Stage 5: Serving layer

The serving layer is where the data is finally consumed. Different consumers need different things:

The rule for serving layer design: optimise for how each consumer actually reads the data. A BI dashboard that always filters by date and country needs a table partitioned on those columns. A real-time application needs a serving database, not a warehouse query.

Where things go wrong

Understanding the anatomy also means knowing where failures concentrate:

Between source and ingestion: schema changes. A column gets renamed or a new nullable field appears. Ingestion jobs that assumed the old schema break or silently drop data.

In ingestion itself: partial failures. The job extracts 8 hours of data and crashes. Does re-running it produce duplicates? (This is why idempotency matters — Post 14.)

In transformation: business logic bugs. A revenue calculation uses the wrong currency conversion. The output looks valid. Nobody notices for three weeks.

In serving: stale data.
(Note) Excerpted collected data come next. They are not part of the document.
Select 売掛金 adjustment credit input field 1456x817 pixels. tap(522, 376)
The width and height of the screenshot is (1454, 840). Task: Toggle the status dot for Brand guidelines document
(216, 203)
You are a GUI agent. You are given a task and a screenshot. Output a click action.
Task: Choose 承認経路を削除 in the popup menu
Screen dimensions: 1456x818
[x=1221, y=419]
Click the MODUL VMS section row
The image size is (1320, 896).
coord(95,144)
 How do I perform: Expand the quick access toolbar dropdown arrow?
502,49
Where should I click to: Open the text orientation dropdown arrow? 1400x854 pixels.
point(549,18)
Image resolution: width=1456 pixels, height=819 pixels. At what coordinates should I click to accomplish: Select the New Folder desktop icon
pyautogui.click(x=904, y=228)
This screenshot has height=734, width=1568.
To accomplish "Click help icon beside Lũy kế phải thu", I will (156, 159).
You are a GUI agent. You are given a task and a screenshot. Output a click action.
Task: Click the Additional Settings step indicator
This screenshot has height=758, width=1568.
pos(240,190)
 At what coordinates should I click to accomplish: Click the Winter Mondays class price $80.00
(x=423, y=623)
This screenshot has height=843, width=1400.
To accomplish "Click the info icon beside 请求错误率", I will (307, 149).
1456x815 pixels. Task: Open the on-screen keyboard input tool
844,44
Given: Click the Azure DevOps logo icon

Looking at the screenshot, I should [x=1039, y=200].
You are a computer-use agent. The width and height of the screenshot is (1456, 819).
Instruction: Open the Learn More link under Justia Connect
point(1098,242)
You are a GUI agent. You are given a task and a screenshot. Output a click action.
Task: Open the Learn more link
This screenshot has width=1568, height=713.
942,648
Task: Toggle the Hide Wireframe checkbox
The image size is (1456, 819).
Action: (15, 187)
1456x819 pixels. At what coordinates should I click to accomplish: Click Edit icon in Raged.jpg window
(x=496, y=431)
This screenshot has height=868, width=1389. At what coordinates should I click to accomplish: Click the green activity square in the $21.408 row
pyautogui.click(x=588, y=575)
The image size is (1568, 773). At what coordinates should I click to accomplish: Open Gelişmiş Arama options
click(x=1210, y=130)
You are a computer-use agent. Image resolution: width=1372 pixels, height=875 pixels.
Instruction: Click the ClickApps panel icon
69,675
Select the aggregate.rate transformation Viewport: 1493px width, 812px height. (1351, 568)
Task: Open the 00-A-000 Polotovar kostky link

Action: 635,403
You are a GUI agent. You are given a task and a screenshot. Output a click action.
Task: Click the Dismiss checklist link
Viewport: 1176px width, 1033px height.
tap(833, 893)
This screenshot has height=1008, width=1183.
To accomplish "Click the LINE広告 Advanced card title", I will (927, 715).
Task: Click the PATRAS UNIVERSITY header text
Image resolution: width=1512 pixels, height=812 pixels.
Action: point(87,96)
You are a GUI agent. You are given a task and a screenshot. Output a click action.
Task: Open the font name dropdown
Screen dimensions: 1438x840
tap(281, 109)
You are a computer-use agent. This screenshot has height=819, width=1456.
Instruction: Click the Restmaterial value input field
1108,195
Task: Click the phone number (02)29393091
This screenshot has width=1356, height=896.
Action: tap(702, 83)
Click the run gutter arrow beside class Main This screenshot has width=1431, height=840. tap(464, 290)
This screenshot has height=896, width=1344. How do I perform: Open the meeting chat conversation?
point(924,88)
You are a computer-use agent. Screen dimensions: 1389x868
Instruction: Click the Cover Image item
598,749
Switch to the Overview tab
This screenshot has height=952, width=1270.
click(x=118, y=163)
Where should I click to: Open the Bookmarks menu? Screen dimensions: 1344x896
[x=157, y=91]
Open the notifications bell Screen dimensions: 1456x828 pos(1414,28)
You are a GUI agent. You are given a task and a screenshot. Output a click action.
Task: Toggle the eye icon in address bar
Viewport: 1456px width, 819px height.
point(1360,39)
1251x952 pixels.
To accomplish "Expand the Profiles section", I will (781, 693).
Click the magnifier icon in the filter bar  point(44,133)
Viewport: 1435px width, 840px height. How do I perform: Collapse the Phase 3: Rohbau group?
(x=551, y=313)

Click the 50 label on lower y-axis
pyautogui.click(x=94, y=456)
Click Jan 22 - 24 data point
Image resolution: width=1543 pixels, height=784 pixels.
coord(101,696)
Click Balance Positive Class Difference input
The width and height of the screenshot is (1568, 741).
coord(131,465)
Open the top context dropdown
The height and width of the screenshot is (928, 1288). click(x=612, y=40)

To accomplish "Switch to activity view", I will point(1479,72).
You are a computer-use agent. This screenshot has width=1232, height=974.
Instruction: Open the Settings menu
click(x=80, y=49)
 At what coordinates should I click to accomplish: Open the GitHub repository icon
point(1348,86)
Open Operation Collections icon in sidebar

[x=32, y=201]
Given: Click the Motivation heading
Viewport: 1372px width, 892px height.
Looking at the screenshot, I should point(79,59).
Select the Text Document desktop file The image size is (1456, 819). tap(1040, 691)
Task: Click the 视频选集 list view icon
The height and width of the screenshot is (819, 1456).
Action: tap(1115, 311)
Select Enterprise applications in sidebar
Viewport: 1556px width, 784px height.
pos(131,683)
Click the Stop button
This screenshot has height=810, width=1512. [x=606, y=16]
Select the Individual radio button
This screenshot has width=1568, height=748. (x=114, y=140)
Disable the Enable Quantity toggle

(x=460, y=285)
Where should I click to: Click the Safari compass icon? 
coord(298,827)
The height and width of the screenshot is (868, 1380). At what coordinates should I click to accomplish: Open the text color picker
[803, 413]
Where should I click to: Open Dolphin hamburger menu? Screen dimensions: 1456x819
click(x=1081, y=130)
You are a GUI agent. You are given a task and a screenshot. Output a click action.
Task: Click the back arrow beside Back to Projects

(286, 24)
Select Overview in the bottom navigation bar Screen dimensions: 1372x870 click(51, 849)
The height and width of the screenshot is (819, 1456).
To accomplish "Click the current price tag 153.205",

The pipeline ran fine but the dashboard is showing yesterday's numbers because the serving table wasn't refreshed. Or worse: it was refreshed with partially loaded data.

Every stage has a failure mode. Good data engineering is mostly about building systems that fail loudly rather than silently — and that can recover cleanly when they do fail.

The map going forward

The rest of this series follows the pipeline from left to right. Storage and formats (Posts 4–7) cover what raw storage actually looks like and how data is physically structured. Ingestion (Posts 8–10) goes deep on extraction patterns. Transformation (Posts 11–13) covers SQL, dbt, and how to layer your models. Reliability (Posts 14–15) covers the engineering that separates a script from a production system.

Keep this anatomy in mind as a map. Every concept that follows lives somewhere on it.